# Rafting permits for sale



## Teri_at_BLM

*Clarification*

Permits cannot be sold! There is no monetary value for permits.

If a business is sold or part of a business is sold, then the permit can be transferred, at the BLM officer's discretion. There must be a legitimate signed bill of sale (a working business, not 2 paddles and a life jacket). Transfers depend on the history of the permit, so even if the permittee is permitted for Gore Canyon, if they have not run that section recently, the new permittee may NOT receive access to that river section.

Below State Bridge, the number of use days may be limited to the number of days currently shown in the permittee's history until after the Resource Management Plan is finished in 2012. This will be at the discretion of the Colorado River Valley office.

I just want everyone to be informed. It may be best to call our office if you have questions or want to know the history of the permittee.


----------



## ducksrus

correction..rafting company for sale..includes permits for Gore/ pumphouse..


----------



## FFO

ducksrus said:


> Commercial rafting permits and part of business for sale
> permits are Colorado river: Gore Canyon : Pumphouse: State Bridge - Doterso
> contact:[email protected]


Hi Please call me at 970-390-9109


----------



## caverdan

I hate to say it butt........you're 10 1/2 years late for the sale. 😶.


----------

§ **EXERCISE SET**
- a) Answer these from the rafting permits thread:
(i) What document must exist before a permit can be transferred with a business sale?
(ii) In what year is the Resource Management Plan expected to be finished?
(iii) How late for the sale does caverdan say the reader is?
- b) Can you copy out word for word the stretch of the rafting permits thread starting at "## Teri_at_BLM" and ending at "River Valley office."?
The items that come after this thread aren't needed for anything here.

§ **RECORDED INFORMATION**

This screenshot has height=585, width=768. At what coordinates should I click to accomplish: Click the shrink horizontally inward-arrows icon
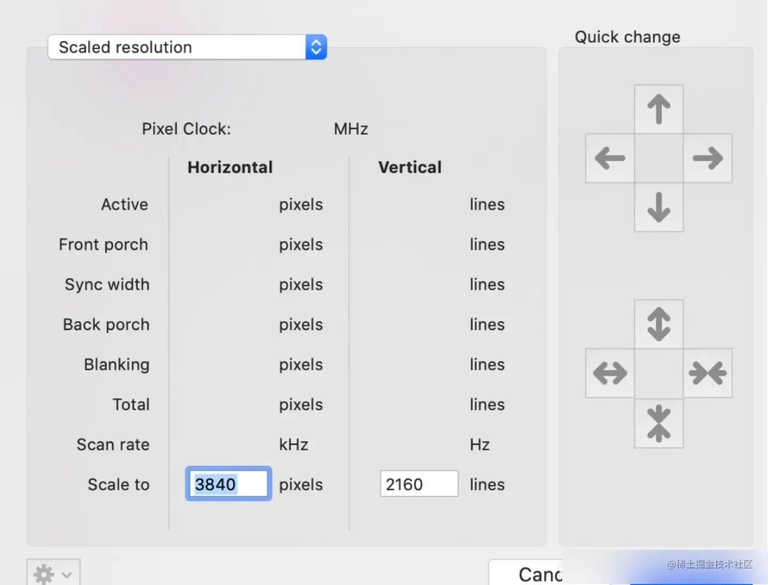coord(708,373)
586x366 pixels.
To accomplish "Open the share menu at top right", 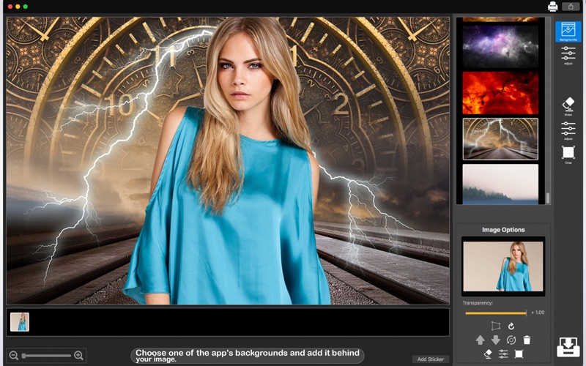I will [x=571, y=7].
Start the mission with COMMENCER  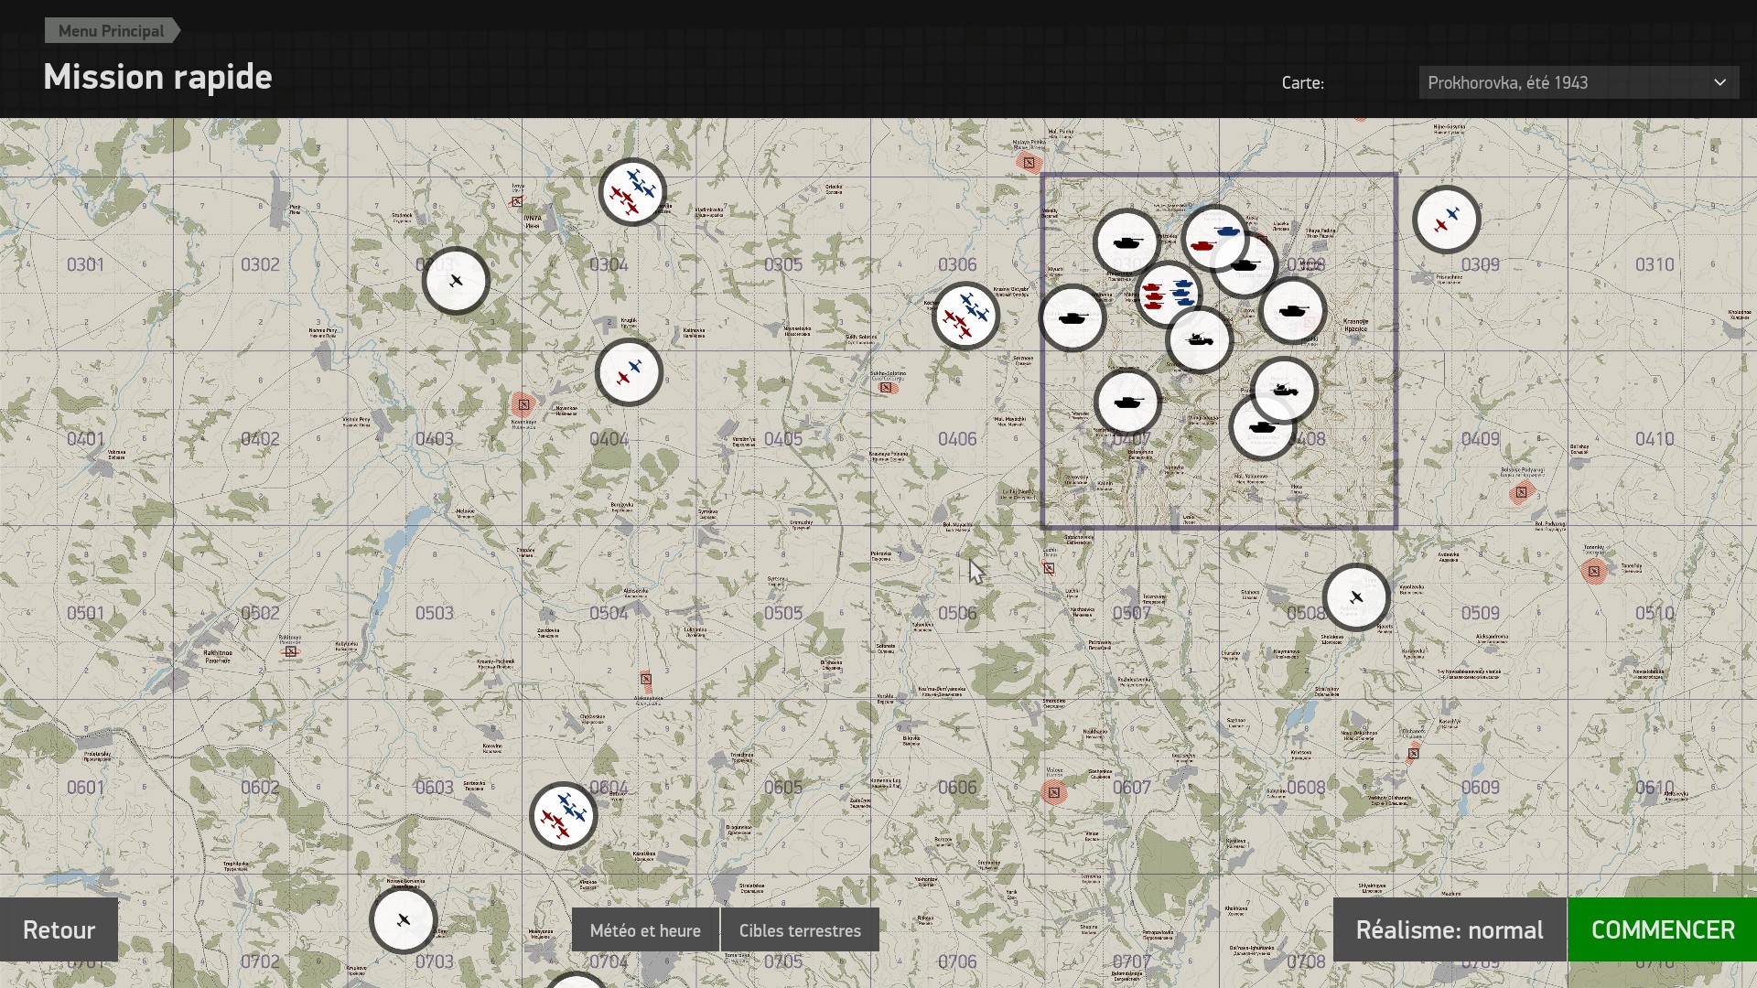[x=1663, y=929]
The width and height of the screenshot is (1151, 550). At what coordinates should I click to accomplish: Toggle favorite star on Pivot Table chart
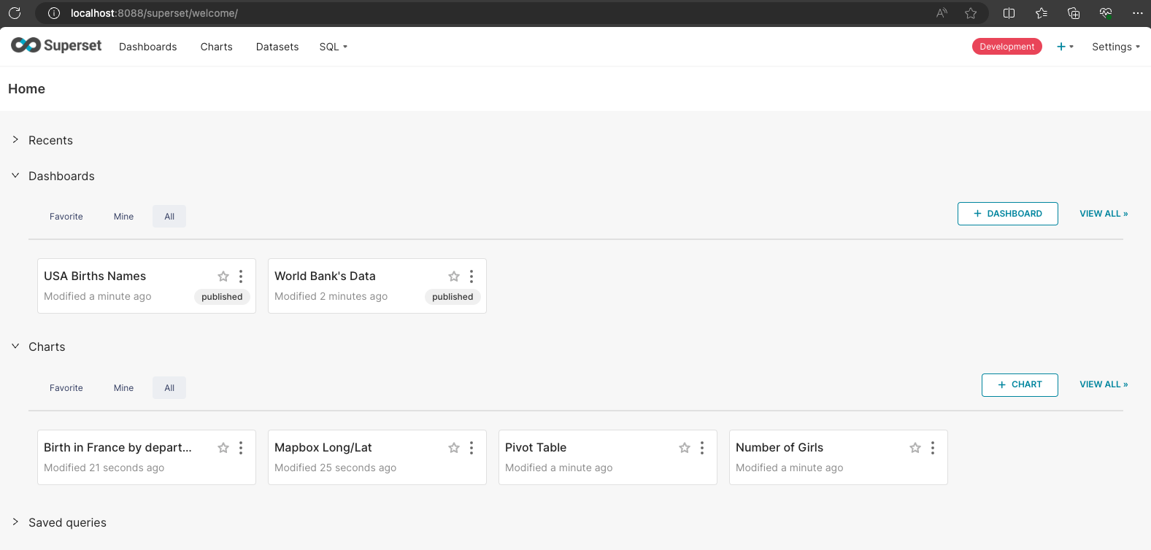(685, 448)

§ **ANSWERS FOR THE TASKS**
- a)
(i) A legitimate signed bill of sale.
(ii) 2012.
(iii) 10 1/2 years.

- b)
## Teri_at_BLM

*Clarification*

Permits cannot be sold! There is no monetary value for permits.

If a business is sold or part of a business is sold, then the permit can be transferred, at the BLM officer's discretion. There must be a legitimate signed bill of sale (a working business, not 2 paddles and a life jacket). Transfers depend on the history of the permit, so even if the permittee is permitted for Gore Canyon, if they have not run that section recently, the new permittee may NOT receive access to that river section.

Below State Bridge, the number of use days may be limited to the number of days currently shown in the permittee's history until after the Resource Management Plan is finished in 2012. This will be at the discretion of the Colorado River Valley office.